There was a crescendo of excitement that was built around the Monetary Policy announcement. In the last few days the opinions were increasingly divided. The status quo camp believed that there would be no rate cut due to uncertainties over inflation and the Fed meeting in September. The rate cut camp (including the likes of Moody’s) believed that a 25 basis point rate cut was likely due to low growth as well as the Federal Reserve Board (FRB) minutes hinting at postponing the rate hike to December. In the end the status quo camp prevailed. Now for the highlights of the monetary policy announced by the RBI on 04th August 2015!
Highlights of the Monetary Policy – August 04, 2015
- The repo rate was kept unchanged at 7.25%
- The Cash Reserve Ratio (CRR) was kept unchanged at 4%.
- The RBI has once again raised concerns over non-transmission of rate cuts by banks
- Consensus reached on rate-setting panel
- RBI retails growth target of 7.5% for the fiscal year 2015-16
- Capital infusion into PSU banks will assist in transmission of rate cuts more effectively
- Consumption demand is picking up in urban areas
- Global markets, especially exports, remain weak.
Why the rates were kept constant
There were possibly 2 key reasons for the rates to be kept constant in the monetary policy. Firstly, there is the huge uncertainty on the inflation front. In the months of July and August the inflation number is likely to be low due to the base effect. This is not sustainable and is likely to go up again in September. Secondly, the RBI is still not satisfied with the extent of rate cut transmission by banks. Sample this! Since the beginning of the calendar year 2015, the RBI has cut repo rates thrice in tranches of 25 basis points each.

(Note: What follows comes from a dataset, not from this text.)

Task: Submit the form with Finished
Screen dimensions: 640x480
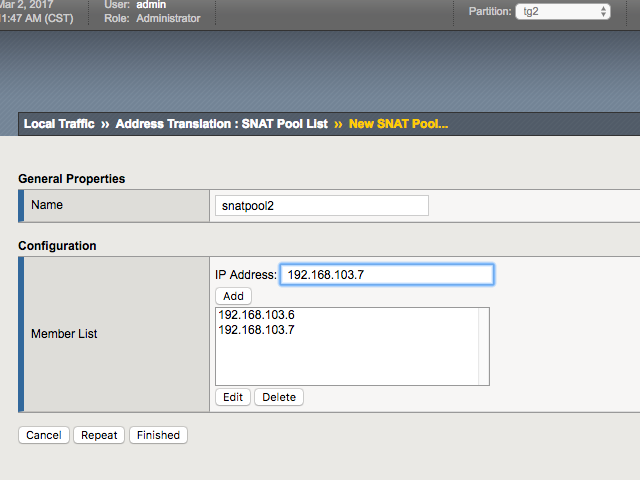Action: 159,435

Out of this 75 basis points cut in rates, only 30 basis points have been passed on by banks to the end customer. Therefore, the RBI believes that the purpose of rate cuts is getting defeated.

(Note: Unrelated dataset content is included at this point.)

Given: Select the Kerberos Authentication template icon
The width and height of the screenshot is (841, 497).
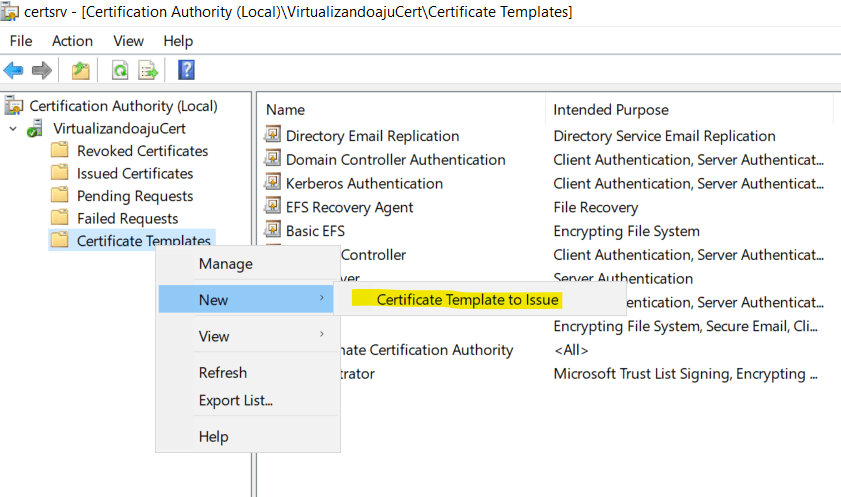Looking at the screenshot, I should click(273, 183).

Combining recapitalization and transmission
The RBI has expressed its view that for transmission to happen to the fullest extent, the recapitalization of banks is a must. This problem is more acute in case of public sector banks. Due to high level of NPAs and low Tier-I capital, they are not able to transmit the benefit of rate cuts to the end customer. The high NPAs are adding to costs of banks and hence the rate cut by RBI is just giving them enough breathing space to survive. Rate cuts are therefore getting difficult. Additionally, most PSBs are starved for capital and that is constraining their loan book. Now the government has drawn up a plan to recapitalize PSBs through a Rs.70,000 crore infusion, it will synchronize better with rate cuts and a more efficient transmission mechanism.

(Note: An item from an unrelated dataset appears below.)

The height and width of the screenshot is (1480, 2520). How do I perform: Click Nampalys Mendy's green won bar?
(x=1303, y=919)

Waiting for the September effect
The next monetary policy is schedule on September 29, 2015. The RBI may consider a rate cut in this particular policy; at least that is the indication that one gets. IIP numbers have been quite poor and core sector growth has been consistently bad. Both these factors call for a rate cut. But there are two key events in September. Firstly, there is the base effect of inflation. The base effect is likely to keep inflation low in July and August. With the base coming back to normal in September, it will give a clearer idea of the actual level of sustainable inflation. This will help the RBI to calibrate its monetary policy better. Secondly, there is the Fed meet that is scheduled in September. The thinking of the Fed is not very clear at this point of time but it is believed that they may want to wait till December for a confirmation that positive US data is sustainable. By September 29, the RBI will have clarity on both these issues. This will enable them to calibrate their monetary view better.
The long and short of the policy
The RBI governor has played it safe ahead of a plethora of uncertain events; and rightly so. A status quo in this policy gives him time till the end of September to evaluate the twin factors of the inflation base effect as well as US Fed rate decision. Moreover, the RBI governor has also hinted at a consensus with the government of India on the subject of the formation and structure of the Monetary Policy Committee (MPC). It is highly likely that effective the next policy on September 29, the MPC may play a pivotal role in rate decisions. That will have to wait till the end of next month!